(Data to use)

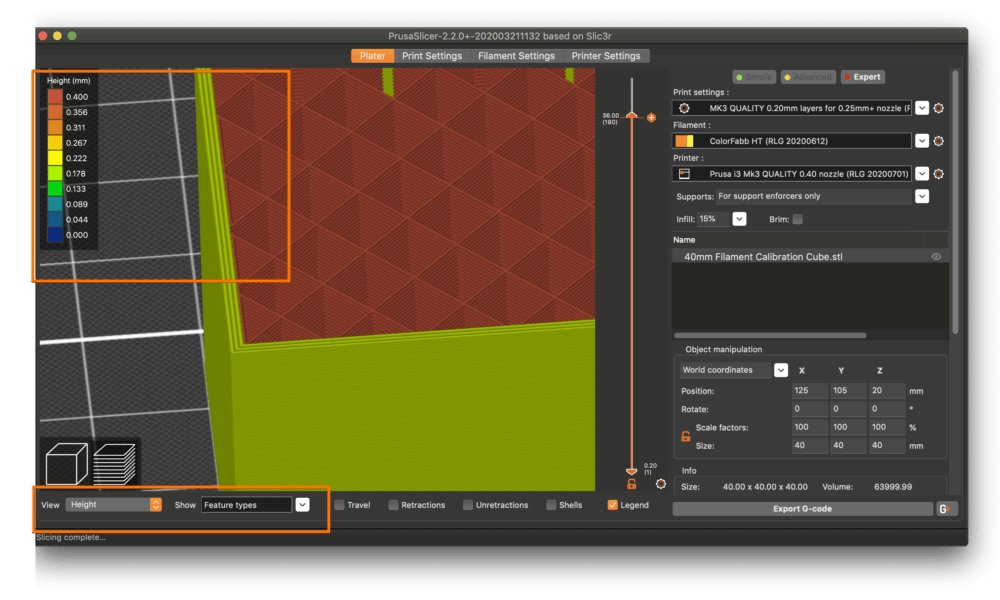Click the Export G-code button
The image size is (1000, 600).
pos(801,509)
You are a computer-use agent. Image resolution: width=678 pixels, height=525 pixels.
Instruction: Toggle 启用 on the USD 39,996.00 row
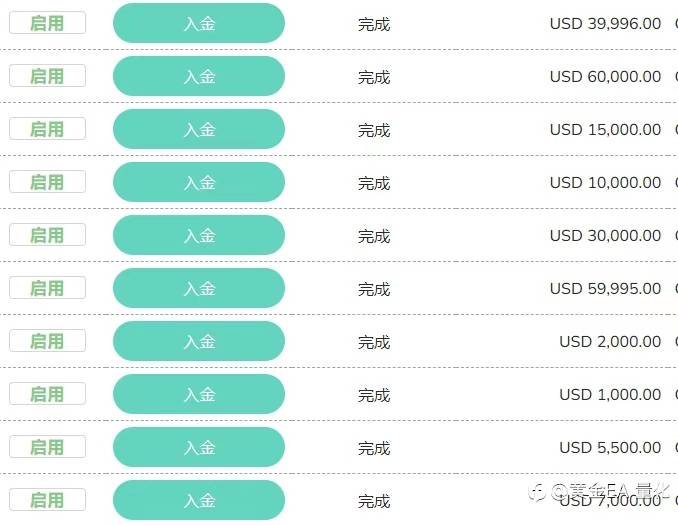pos(47,23)
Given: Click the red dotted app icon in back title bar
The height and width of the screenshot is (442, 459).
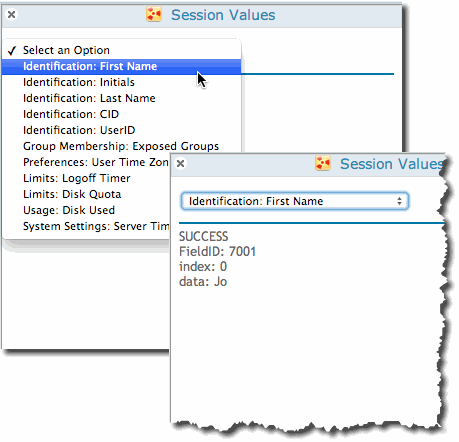Looking at the screenshot, I should [154, 15].
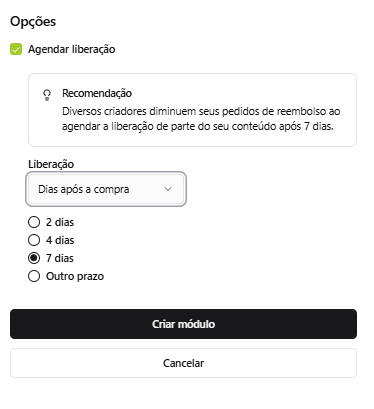Select the 7 dias radio circle
Image resolution: width=374 pixels, height=409 pixels.
(34, 258)
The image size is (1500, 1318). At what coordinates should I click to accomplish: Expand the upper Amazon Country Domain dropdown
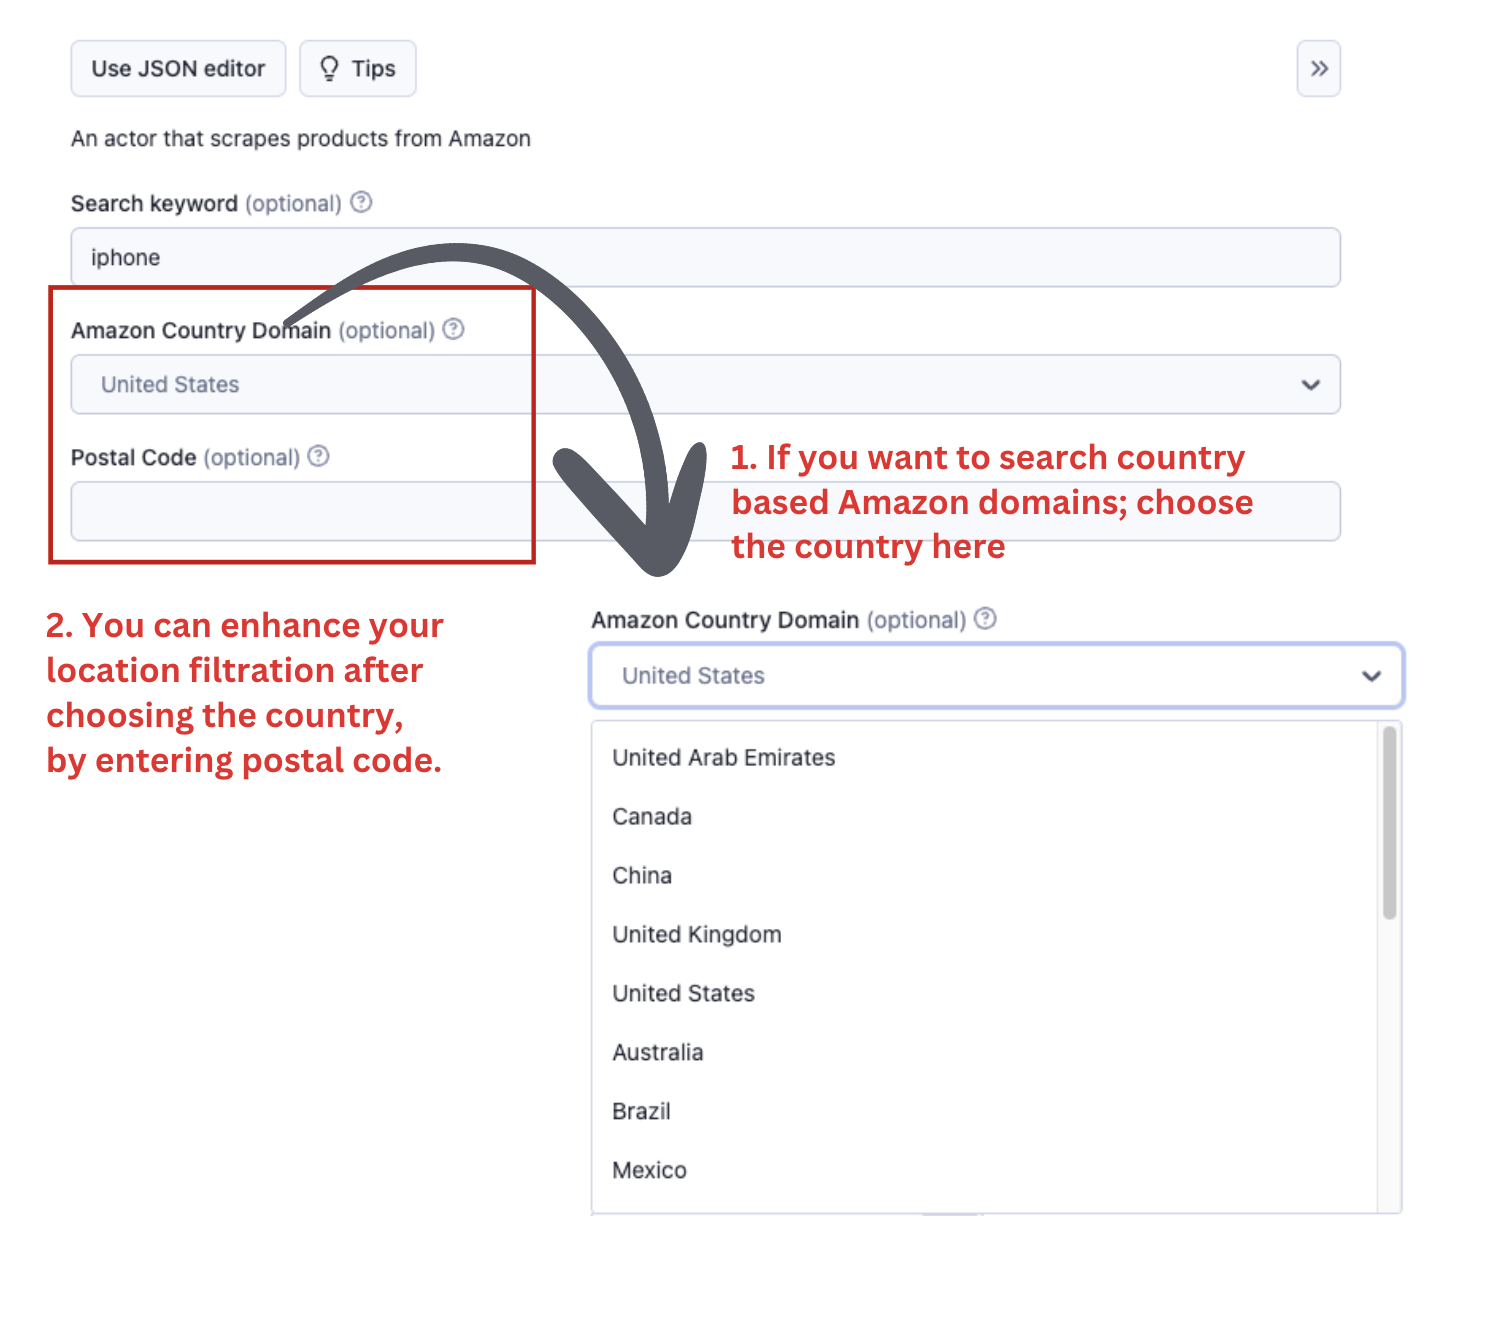pos(1310,385)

(End Data to use)

__Your objective__:
Print, exactly and without pictures, the lines from the one holding "Given: Click the" through the last line of the entries above, both included.

__Answer section__:
Given: Click the red dotted app icon in back title bar
The height and width of the screenshot is (442, 459).
Looking at the screenshot, I should [154, 15].
Select the 7 dias radio circle
Image resolution: width=374 pixels, height=409 pixels.
(34, 258)
The image size is (1500, 1318). At what coordinates should I click to accomplish: Expand the upper Amazon Country Domain dropdown
pos(1310,385)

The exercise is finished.